(Material provided)

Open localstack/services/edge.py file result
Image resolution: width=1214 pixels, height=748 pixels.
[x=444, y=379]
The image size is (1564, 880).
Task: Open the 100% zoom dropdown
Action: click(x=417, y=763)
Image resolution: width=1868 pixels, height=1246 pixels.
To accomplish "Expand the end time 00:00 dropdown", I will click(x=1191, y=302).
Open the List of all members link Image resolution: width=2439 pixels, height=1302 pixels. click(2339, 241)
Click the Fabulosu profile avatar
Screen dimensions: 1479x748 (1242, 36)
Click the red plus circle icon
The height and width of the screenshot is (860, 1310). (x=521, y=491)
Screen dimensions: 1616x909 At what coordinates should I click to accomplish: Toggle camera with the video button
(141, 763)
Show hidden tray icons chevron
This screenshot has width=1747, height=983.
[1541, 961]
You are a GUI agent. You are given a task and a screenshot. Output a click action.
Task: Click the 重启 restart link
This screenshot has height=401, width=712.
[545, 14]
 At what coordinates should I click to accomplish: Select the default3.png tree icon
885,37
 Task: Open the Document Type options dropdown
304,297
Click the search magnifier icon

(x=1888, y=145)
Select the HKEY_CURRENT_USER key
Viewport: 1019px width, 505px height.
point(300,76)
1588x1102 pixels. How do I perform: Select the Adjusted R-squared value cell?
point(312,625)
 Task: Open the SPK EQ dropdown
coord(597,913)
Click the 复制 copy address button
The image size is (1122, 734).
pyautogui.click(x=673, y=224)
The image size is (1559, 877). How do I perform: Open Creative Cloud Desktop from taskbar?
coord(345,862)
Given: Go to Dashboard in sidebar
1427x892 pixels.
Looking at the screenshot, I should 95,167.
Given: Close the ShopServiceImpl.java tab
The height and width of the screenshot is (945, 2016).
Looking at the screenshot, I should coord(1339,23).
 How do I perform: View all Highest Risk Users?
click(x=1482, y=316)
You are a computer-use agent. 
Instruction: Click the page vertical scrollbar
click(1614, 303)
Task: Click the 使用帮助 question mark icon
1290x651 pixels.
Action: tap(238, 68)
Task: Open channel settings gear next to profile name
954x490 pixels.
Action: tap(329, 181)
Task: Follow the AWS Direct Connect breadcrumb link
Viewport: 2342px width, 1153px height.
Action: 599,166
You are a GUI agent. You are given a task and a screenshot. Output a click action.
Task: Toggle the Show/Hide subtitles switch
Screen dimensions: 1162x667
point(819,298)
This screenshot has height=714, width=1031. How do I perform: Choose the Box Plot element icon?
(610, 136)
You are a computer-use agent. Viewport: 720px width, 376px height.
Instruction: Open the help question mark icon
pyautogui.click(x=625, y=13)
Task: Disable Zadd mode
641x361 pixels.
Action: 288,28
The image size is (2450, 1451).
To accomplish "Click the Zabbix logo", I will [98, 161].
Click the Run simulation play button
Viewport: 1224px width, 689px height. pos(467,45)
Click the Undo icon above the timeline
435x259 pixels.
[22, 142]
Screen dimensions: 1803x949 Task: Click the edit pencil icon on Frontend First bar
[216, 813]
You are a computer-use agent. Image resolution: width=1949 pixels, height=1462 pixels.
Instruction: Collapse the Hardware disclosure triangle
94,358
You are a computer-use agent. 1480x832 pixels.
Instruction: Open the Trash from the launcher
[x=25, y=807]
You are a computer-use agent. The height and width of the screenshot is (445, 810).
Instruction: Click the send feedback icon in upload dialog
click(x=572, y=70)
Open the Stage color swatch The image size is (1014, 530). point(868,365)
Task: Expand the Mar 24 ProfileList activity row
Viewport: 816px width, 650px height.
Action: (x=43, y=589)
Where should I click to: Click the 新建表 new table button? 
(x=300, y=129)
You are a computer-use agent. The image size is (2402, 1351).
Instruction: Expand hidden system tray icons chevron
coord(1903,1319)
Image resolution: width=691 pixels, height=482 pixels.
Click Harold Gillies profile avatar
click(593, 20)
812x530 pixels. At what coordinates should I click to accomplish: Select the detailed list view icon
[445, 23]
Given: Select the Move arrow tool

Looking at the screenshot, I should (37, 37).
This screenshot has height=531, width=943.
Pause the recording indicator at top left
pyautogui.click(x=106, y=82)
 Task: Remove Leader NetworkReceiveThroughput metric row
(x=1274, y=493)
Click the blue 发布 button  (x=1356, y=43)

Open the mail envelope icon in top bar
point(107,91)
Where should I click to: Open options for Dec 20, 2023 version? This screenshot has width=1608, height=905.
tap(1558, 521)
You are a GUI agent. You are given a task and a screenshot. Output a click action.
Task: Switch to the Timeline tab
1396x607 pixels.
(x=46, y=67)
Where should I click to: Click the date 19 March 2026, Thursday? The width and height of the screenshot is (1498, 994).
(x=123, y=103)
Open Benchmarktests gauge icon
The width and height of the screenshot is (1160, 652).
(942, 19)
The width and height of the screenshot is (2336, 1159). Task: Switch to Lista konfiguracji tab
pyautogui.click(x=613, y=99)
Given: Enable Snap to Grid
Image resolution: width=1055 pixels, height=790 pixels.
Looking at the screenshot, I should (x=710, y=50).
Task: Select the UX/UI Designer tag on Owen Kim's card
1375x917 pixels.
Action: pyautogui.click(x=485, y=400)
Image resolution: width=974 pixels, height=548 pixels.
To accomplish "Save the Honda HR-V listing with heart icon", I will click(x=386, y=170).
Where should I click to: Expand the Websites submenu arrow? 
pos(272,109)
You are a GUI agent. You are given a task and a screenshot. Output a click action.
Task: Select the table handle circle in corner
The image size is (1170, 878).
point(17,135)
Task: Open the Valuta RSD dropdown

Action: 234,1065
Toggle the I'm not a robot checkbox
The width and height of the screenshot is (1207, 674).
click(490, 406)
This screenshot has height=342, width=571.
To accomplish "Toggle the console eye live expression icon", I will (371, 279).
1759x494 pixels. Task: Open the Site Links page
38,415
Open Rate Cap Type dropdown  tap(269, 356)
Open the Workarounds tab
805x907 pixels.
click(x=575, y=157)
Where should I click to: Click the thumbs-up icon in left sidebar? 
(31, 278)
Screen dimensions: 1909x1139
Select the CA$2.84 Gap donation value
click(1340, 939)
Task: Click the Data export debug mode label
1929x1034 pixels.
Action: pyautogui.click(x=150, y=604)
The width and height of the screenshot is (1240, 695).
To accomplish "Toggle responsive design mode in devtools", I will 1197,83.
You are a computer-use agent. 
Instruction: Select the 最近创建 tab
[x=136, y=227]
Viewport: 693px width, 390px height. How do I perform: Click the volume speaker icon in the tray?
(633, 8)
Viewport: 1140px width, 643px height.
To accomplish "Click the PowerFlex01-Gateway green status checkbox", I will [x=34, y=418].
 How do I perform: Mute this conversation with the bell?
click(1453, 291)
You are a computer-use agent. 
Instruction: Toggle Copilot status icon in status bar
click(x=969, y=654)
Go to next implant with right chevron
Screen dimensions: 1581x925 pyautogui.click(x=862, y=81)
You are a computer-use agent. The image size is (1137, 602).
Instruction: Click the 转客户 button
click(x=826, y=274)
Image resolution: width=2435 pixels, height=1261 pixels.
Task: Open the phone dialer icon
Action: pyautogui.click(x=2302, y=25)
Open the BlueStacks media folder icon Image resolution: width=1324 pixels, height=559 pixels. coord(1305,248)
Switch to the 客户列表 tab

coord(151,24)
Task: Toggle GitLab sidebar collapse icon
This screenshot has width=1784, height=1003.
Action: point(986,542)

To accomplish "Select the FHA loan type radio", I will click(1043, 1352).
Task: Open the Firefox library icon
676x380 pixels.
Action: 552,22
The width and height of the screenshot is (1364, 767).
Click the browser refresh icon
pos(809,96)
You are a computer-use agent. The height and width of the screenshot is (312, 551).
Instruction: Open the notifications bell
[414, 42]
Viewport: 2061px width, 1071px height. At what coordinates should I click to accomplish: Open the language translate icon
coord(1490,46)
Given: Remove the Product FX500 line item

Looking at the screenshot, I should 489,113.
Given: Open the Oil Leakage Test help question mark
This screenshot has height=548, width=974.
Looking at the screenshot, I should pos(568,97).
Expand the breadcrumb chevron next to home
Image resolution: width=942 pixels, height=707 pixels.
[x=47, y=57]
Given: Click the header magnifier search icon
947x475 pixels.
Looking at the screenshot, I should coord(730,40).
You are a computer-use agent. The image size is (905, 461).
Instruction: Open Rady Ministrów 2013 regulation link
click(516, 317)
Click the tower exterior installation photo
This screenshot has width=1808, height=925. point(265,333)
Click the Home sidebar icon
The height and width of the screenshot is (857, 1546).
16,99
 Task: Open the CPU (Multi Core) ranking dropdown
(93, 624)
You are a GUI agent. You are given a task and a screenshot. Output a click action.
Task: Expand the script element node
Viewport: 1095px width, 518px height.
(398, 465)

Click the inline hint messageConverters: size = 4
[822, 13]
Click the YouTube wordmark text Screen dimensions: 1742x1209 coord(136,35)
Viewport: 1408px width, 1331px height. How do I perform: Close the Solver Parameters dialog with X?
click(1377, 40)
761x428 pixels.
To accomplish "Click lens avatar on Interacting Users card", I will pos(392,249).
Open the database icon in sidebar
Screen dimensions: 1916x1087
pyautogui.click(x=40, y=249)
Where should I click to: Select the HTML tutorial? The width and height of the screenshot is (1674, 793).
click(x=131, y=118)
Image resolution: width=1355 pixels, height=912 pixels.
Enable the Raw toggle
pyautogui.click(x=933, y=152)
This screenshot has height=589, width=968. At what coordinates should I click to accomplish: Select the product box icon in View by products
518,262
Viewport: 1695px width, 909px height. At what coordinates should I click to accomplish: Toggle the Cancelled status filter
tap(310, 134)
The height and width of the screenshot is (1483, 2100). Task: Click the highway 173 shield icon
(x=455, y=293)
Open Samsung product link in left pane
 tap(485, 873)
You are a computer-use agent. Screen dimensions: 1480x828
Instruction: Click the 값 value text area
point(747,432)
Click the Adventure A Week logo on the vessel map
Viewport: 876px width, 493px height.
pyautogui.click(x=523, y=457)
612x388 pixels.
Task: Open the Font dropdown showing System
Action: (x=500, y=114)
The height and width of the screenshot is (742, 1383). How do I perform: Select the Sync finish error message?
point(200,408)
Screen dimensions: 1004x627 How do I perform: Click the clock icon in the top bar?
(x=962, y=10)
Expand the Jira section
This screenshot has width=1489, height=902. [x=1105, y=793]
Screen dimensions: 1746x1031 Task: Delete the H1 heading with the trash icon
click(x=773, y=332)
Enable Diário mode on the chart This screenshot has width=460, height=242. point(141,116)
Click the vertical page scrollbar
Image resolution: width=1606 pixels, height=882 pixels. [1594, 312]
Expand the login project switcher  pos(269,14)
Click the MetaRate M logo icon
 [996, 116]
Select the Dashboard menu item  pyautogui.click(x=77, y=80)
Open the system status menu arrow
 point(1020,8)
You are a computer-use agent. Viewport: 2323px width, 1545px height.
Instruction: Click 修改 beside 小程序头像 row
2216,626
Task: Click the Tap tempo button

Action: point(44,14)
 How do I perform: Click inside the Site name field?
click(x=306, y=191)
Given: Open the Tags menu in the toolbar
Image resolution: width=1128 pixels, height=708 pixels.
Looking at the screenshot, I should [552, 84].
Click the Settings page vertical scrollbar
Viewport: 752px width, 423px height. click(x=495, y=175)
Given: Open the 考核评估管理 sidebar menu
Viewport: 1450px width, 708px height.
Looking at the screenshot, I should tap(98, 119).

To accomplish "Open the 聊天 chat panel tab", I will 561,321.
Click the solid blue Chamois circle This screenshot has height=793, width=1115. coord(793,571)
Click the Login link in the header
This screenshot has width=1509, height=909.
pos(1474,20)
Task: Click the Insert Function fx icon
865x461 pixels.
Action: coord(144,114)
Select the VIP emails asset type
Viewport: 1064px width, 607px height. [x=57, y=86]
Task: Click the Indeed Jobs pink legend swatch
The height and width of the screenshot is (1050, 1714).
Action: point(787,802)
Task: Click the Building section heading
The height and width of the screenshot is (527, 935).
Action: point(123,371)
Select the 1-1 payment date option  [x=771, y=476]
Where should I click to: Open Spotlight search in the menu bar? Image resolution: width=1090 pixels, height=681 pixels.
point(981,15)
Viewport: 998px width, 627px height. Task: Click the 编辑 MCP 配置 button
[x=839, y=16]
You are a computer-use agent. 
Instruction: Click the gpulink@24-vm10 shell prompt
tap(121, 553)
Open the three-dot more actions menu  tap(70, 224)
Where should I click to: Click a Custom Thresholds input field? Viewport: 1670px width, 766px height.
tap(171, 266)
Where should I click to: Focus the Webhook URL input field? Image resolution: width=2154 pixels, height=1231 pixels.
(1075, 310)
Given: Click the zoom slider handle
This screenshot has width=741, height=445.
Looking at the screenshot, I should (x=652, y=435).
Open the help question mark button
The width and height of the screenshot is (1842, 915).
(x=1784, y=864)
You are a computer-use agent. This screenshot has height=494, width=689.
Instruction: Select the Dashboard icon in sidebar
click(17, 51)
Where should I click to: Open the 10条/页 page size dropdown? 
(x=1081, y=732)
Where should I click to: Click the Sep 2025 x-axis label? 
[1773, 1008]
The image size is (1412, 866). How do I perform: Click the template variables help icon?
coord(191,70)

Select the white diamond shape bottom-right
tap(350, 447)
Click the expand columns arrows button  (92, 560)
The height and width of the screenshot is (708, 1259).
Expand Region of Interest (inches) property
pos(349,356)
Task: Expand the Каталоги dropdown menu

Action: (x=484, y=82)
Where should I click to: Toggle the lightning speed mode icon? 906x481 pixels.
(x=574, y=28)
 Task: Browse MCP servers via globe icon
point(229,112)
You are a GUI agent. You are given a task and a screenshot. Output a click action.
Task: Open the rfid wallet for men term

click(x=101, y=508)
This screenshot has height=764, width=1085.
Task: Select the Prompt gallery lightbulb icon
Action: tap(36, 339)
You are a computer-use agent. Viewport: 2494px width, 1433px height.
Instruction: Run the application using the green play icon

(End Material provided)

■ Directions
Check each line of the data above for the word "header" and copy the ones where it is found.

■ Answer box
Given: Click the header magnifier search icon
Click the Login link in the header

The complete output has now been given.